Une garenne d'une étendue d'un hectare, par exemple, maintenue à l'effectif de 20 lapines et de 2 mâles, rapportera tout autant, sinon plus, que si elle était habitée par un nombre double ou triple de reproducteurs de sexe indéterminé, où les dépenses d'entretien seraient bien plus élevées, les risques de mortalité bien plus à. craindre.

Une garenne dans un pré.

— Un abonné de l'Eure, désireux de créer une garenne dans un pré, demande la marche à suivre pour en obtenir de bons résultats.

En principe, à moins qu'il ne s'agisse de prés secs, les herbages ne sont pas souvent affectés à recevoir des lapins. Le plus généralement, c'est aux friches, aux landes, aux parcelles boisées et autres lieux peu accessibles et de faible valeur que l'on s'adresse pour y créer des garennes. Dans tous les cas, les directives restent les mêmes.

En premier lieu, le terrain devra être perméable, surélevé, jamais en cuvette. Le sol pourra être caillouteux, mais non rocheux, de façon que les lapins puissent y creuser leurs terriers.

OBJECTIFS →
[1] D'après l'extrait fourni, à quel effectif est maintenue la garenne d'un hectare prise en exemple ?
[2] Dans l'extrait fourni, recopiez le passage allant de « Une garenne d'une » jusqu'à « restent les mêmes. » inclus.

MATÉRIEL →
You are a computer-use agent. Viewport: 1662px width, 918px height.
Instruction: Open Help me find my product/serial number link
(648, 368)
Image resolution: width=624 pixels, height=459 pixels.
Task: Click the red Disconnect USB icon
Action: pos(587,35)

LES RÉPONSES →
[1] À 20 lapines et 2 mâles.

[2]
Une garenne d'une étendue d'un hectare, par exemple, maintenue à l'effectif de 20 lapines et de 2 mâles, rapportera tout autant, sinon plus, que si elle était habitée par un nombre double ou triple de reproducteurs de sexe indéterminé, où les dépenses d'entretien seraient bien plus élevées, les risques de mortalité bien plus à. craindre.

Une garenne dans un pré.

— Un abonné de l'Eure, désireux de créer une garenne dans un pré, demande la marche à suivre pour en obtenir de bons résultats.

En principe, à moins qu'il ne s'agisse de prés secs, les herbages ne sont pas souvent affectés à recevoir des lapins. Le plus généralement, c'est aux friches, aux landes, aux parcelles boisées et autres lieux peu accessibles et de faible valeur que l'on s'adresse pour y créer des garennes. Dans tous les cas, les directives restent les mêmes.